Despite pluripotent stem cells sharing key transcription factors, their maintenance involves distinct genetic inputs. Emerging evidence suggests that super-enhancers (SEs) can function as master regulatory hubs to control cell identity and pluripotency in humans and mice. However, whether pluripotency-associated SEs share a deep evolutionary origin in mammals remains elusive. Here, we performed comprehensive comparative epigenomic and transcription factor binding analyses among pigs, humans, and mice to identify pluripotency-associated SEs. Like typical enhancers, SEs displayed rapid evolution in mammals. We showed that BRD4 is an essential and conserved activator for mammalian pluripotency-associated SEs. Comparative motif enrichment analysis revealed 30 shared transcription factor binding motifs among the three species. The majority of the transcriptional factors that bind to identified motifs are known regulators associated with pluripotency. Further, we discovered three pluripotency-associated SEs (SE-SOX2, SE-PIM1, and SE-FGFR1) which displayed deep conservation in placental mammals and are sufficient to drive reporter gene expression in a pluripotency-dependent manner. Disruption of these conserved SEs through the CRISPR/Cas9 approach severely impaired the proliferative potential and the ability to form undifferentiated colonies. Our study provides insights into the understanding of conserved regulatory mechanisms underlying the maintenance of pluripotency as well as species-specific modulation of the pluripotency-associated regulatory networks in mammals.

Significance statement

Super-enhancers (SEs) hold stronger power than regular enhancers to direct gene expression in the regulation of stem cell pluripotency. To dissect how pluripotency-associated SEs have evolved in mammals, we performed a systematic comparison of SEs among pigs, humans, and mice.
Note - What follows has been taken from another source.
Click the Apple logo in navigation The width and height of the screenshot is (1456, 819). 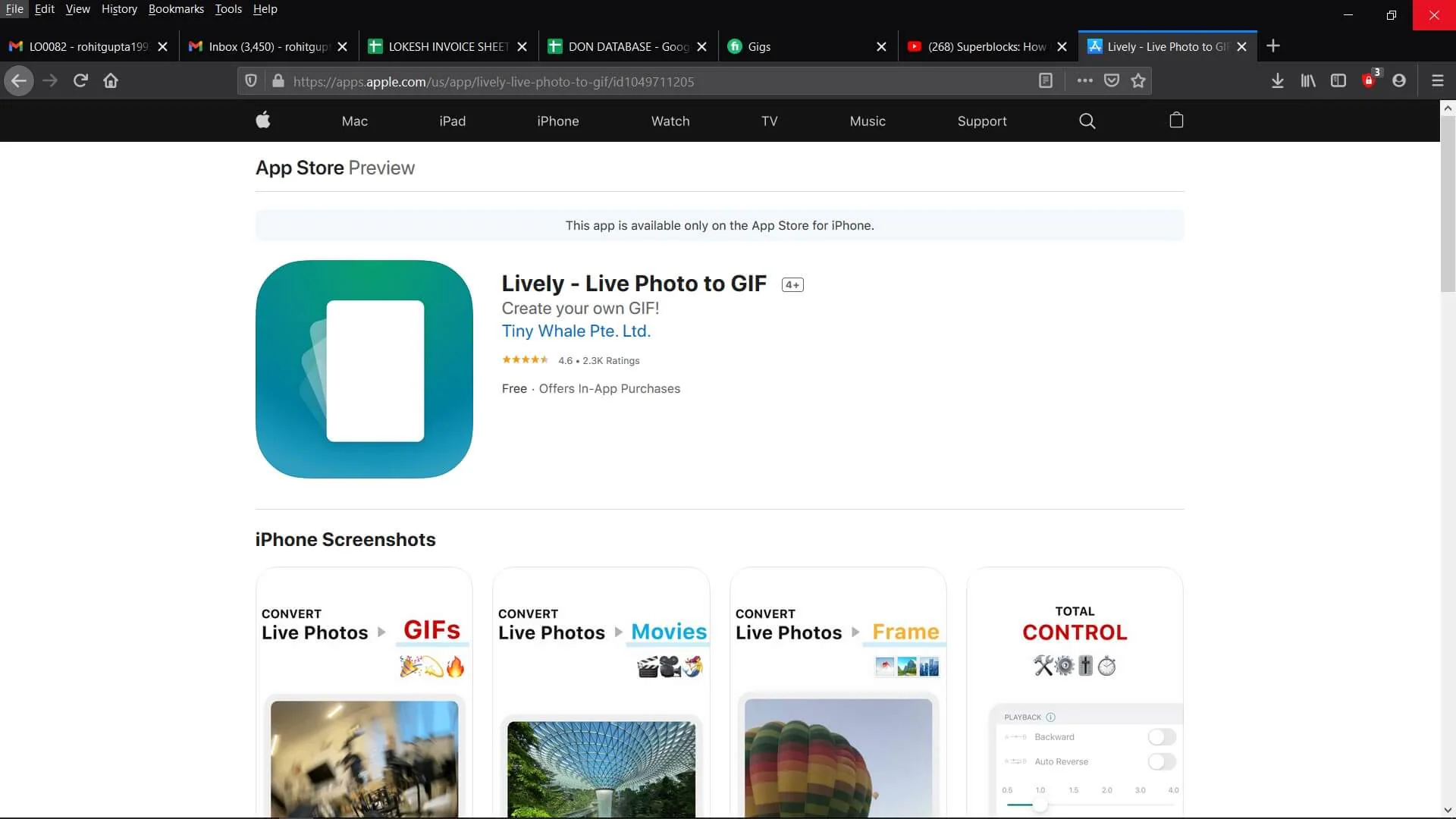click(x=263, y=121)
Our analysis allowed the identification of three pluripotency-associated SEs (SE-SOX2, SE-PIM1, and SE-FGFR1) that are highly conserved in Placentalia (accounting for 94% of mammals) as well as many species-specific SEs. All three SEs were sufficient to direct pluripotency-dependent gene expression and disruption of each conserved SE caused the loss of stem cell pluripotency. Our work highlights a small number of highly conserved SEs essential for the maintenance of pluripotency.